Algunas bacterias mantienen pequeñas moléculas de ADN que codifican proteínas neurotóxicas. Estas moléculas de ADN emplean la maquinaria celular de la bacteria hospedadora para replicarse y distribuirse durante el proceso de división celular. Un estudio publicado en la revista Nucleic Acids Research explica que, para llevar a cabo la segregación de estos ADN tóxicos, las bacterias pliegan el ADN en forma de anillo doble, una arquitectura que hasta ahora nunca se había observado.

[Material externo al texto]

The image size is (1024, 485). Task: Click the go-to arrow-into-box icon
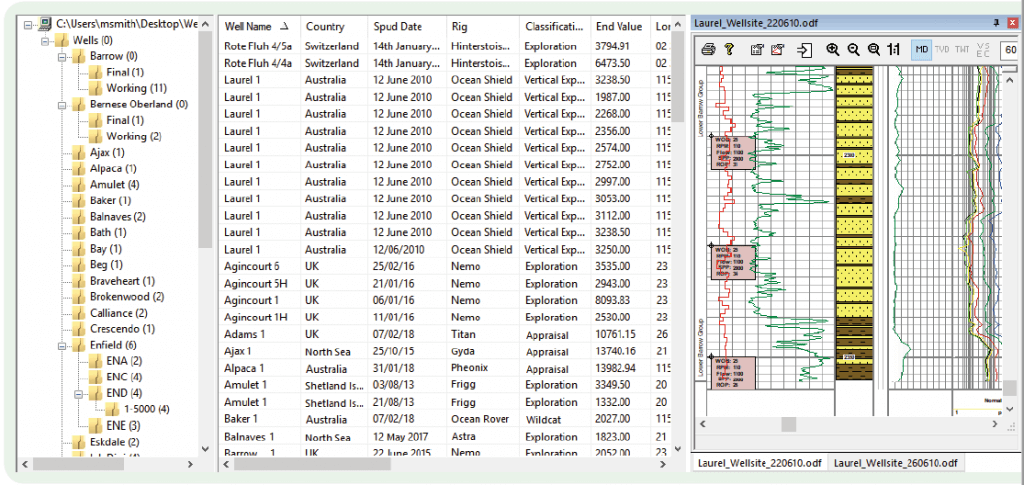(804, 49)
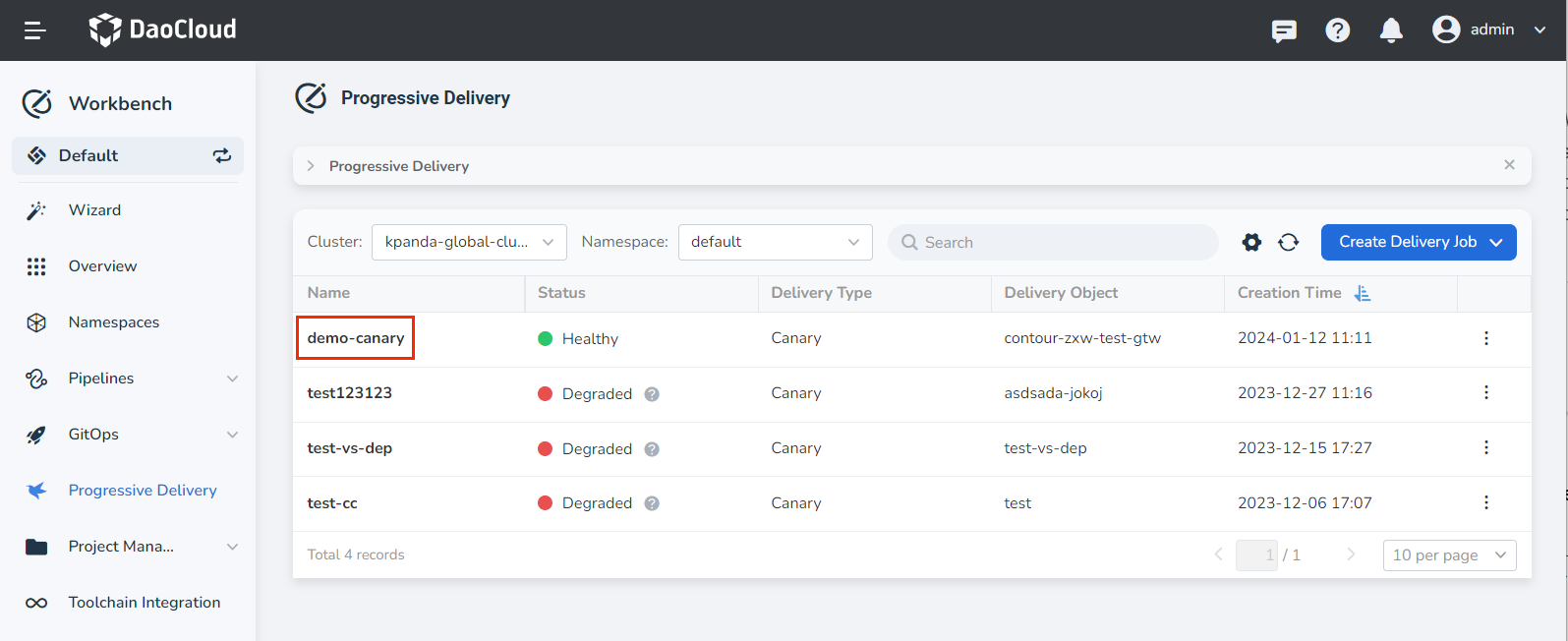Toggle sort order on Creation Time
This screenshot has height=641, width=1568.
(1363, 293)
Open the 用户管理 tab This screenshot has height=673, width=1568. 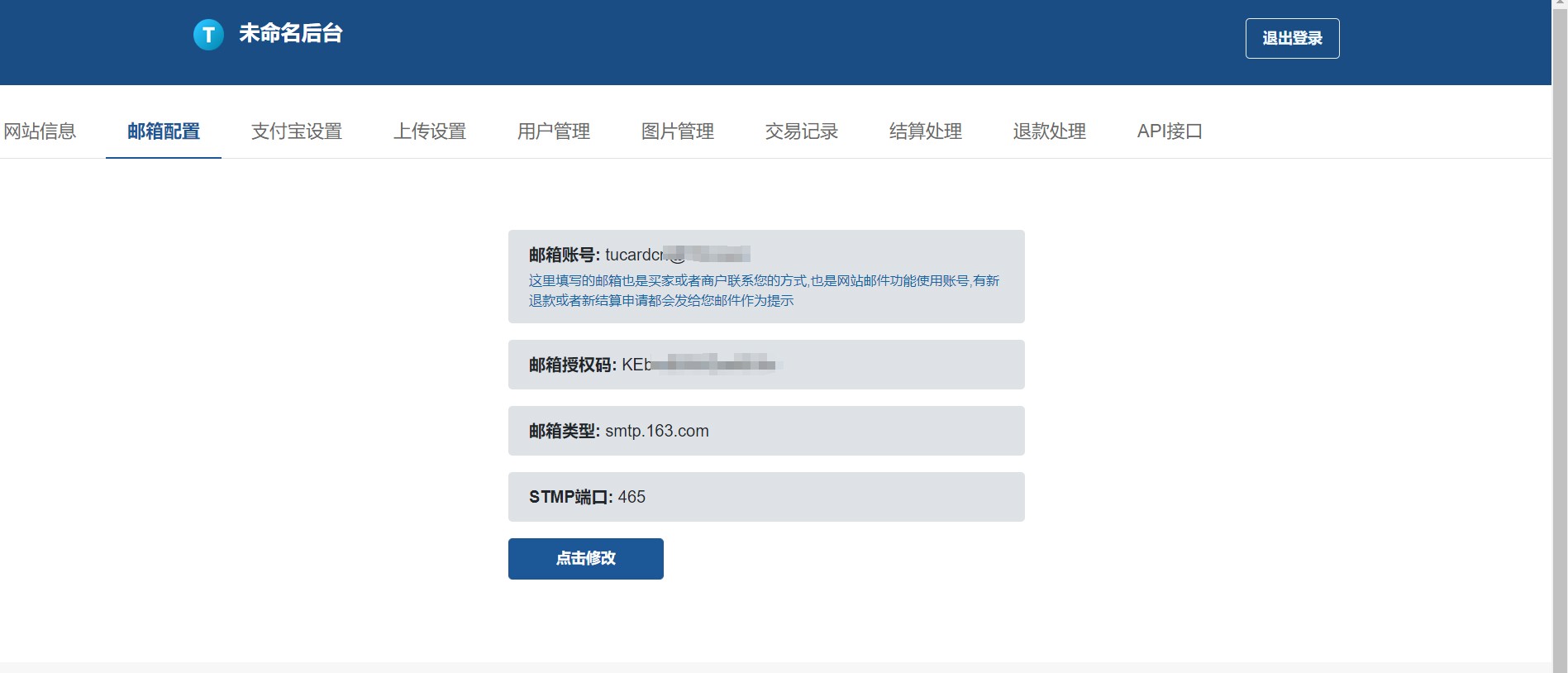pyautogui.click(x=554, y=131)
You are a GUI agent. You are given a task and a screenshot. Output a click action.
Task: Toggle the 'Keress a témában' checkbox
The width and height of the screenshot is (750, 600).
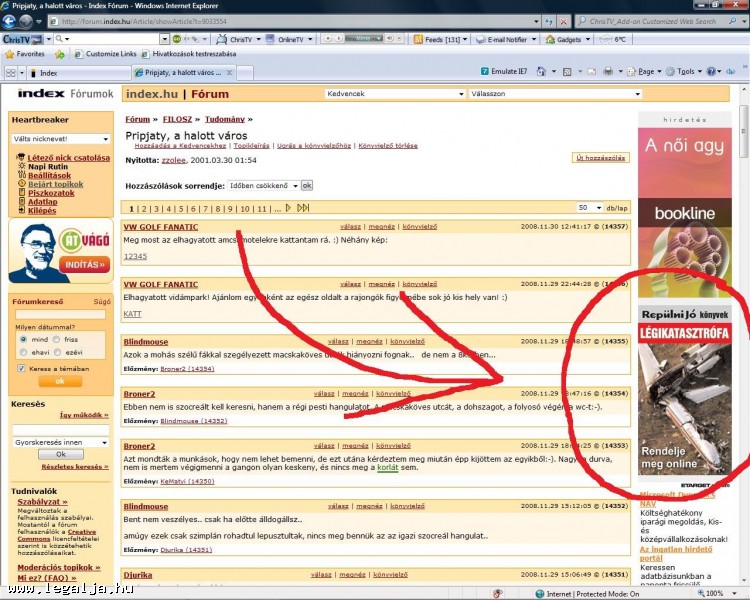tap(22, 368)
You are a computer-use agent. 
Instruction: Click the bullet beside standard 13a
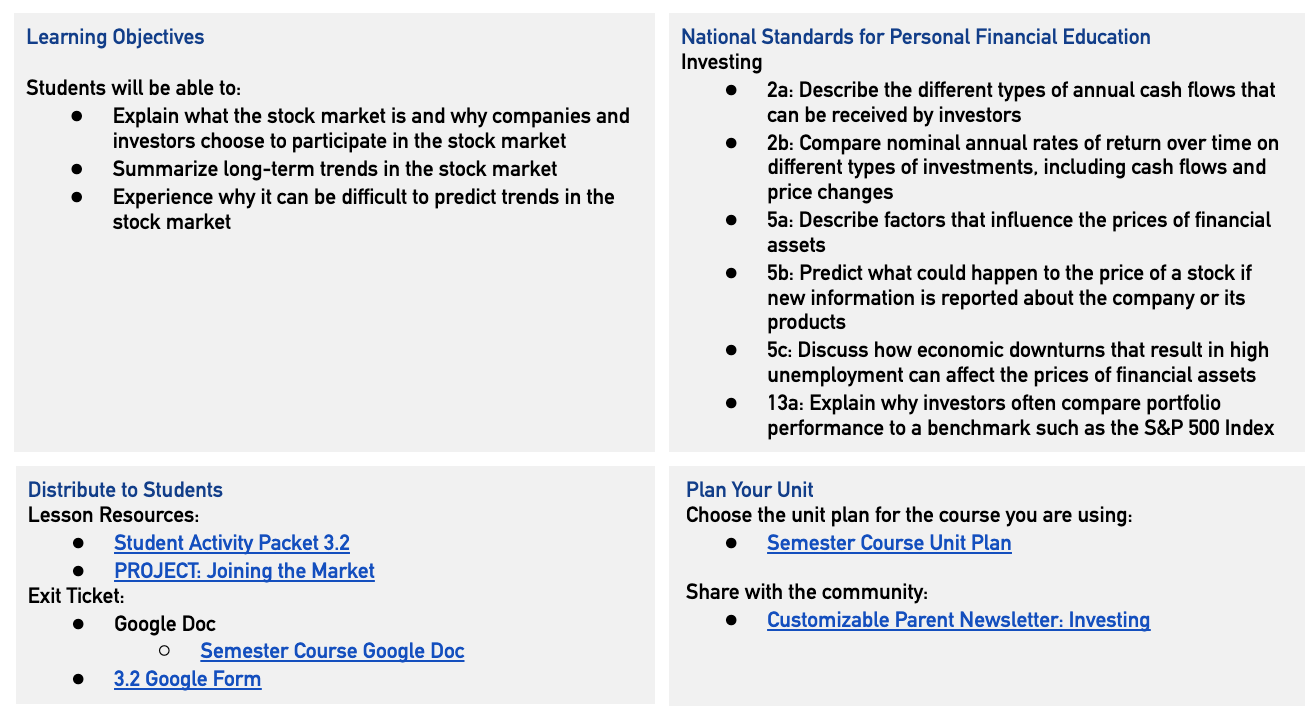731,403
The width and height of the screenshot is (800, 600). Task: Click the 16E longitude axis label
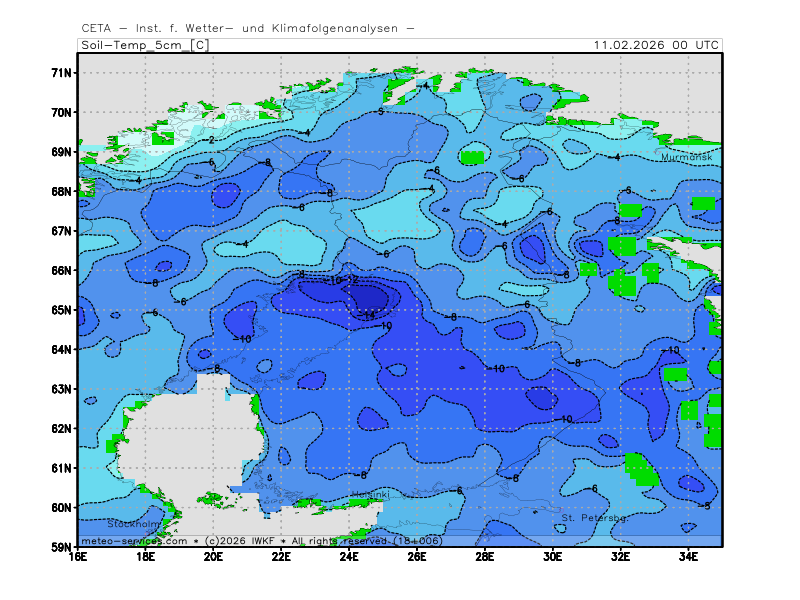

Este anillo doble de ADN forma, junto a ciertas proteínas, una estructura llamada segrosoma a la que se une una proteína motora encargada de trasladar el material genético hacia diferentes puntos de la célula. Para observar estas estructuras los investigadores han utilizado el microscopio de fuerzas atómicas primero, y luego la técnica de las pinzas magnéticas para estudiar el proceso de formación del doble anillo en tiempo real. El estudio se ha realizado con ADN de bacterias patógenas de la especie Clostridium botulinum.

Este trabajo ha sido resultado de una colaboración entre investigadores del CNB y del Centro de Investigaciones Biológicas (CIB), ambos centros pertenecientes al CSIC.

“El primer paso para la formación de este doble anillo, es que la proteína TubR se asocie a una región del ADN para formar el segrosoma –explica Fernando Moreno, investigador del Centro Nacional de Biotecnología del CSIC (CNB-CSIC) y uno de los directores del trabajo–. Como consecuencia, el ADN se dobla dando lugar a las estructuras circulares dobles que observamos con el microscopio de fuerzas atómicas. Finalmente, la proteína motora TubZ se uniría al segrosoma para trasladar el material genético hasta diferentes puntos de la célula”.

“Investigar para comprender cómo plásmidos virulentos se dividen nos puede ayudar a descubrir nuevos métodos para evitar la producción de toxinas”, indica Alejandro Martín-González, autor del trabajo e investigador del CNB-CSIC.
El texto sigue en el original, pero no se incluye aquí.